Menaces sur la production

Les pistes d’avenir foisonnent. Mais encore faut-il que la production suive. Et depuis quelques années, les surfaces stagnent et les rendements baissent. En France, après un pic de 1,5 million en 2017, les tonnages récoltés ont reculé à 1 million l’an dernier. Et les prévisions de la campagne en cours ne sont guère encourageantes. La faute à l’essor du phoma, de l’orobanche et autres parasites prompts à prospérer sur un nombre toujours croissant d’hectares cultivés.

La rançon naturelle du succès d’une plante au prix attractif, bien adaptée à la rotation des cultures avec le blé et l’orge, capable d’assurer une bonne protection des sols contre l’érosion 11 mois sur 12 et de fournir un pollen très apprécié des abeilles pour fabriquer le miel dit de printemps. “Face à la multiplication de ces attaques de ravageurs, nous disposons de moyens de lutte de plus en plus limités”, regrette le président d’Avril, Arnaud Rousseau.

Le catalogue des pesticides autorisés se contracte et les nouveaux traitements se raréfient. La parade doit se déployer sur plusieurs fronts en parallèle: la génétique, les traitements et l’agronomie. Améliorer la tolérance à la sécheresse et la résistance aux maladies par croisement avec les parents du colza, mélanger l’oléagineux avec des plantes plus précoces qui piégeront le gros des attaques de parasites, le planter plus tôt pour qu’il soit moins sensible aux maladies, optimiser l’administration des traitements et mieux comprendre l’impact de leurs interactions avec les conditions climatiques: le pragmatisme est de rigueur.
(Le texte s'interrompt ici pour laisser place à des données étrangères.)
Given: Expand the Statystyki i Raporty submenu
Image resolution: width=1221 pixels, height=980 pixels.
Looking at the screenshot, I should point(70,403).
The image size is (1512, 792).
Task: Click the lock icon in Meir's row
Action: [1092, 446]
Depuis cinq ans, la problématique de l’agronomie est revenue au premier plan, confirme chez Limagrain Europe, très présent dans les semences de colza, le responsable marketing oléagineux Gilles Lavillonnière. Agriculteurs comme semenciers doivent en tenir compte pour préserver la stabilité des rendements et répondre aux attentes de consommateurs et d’industriels de plus en plus sensibles aux bienfaits du colza.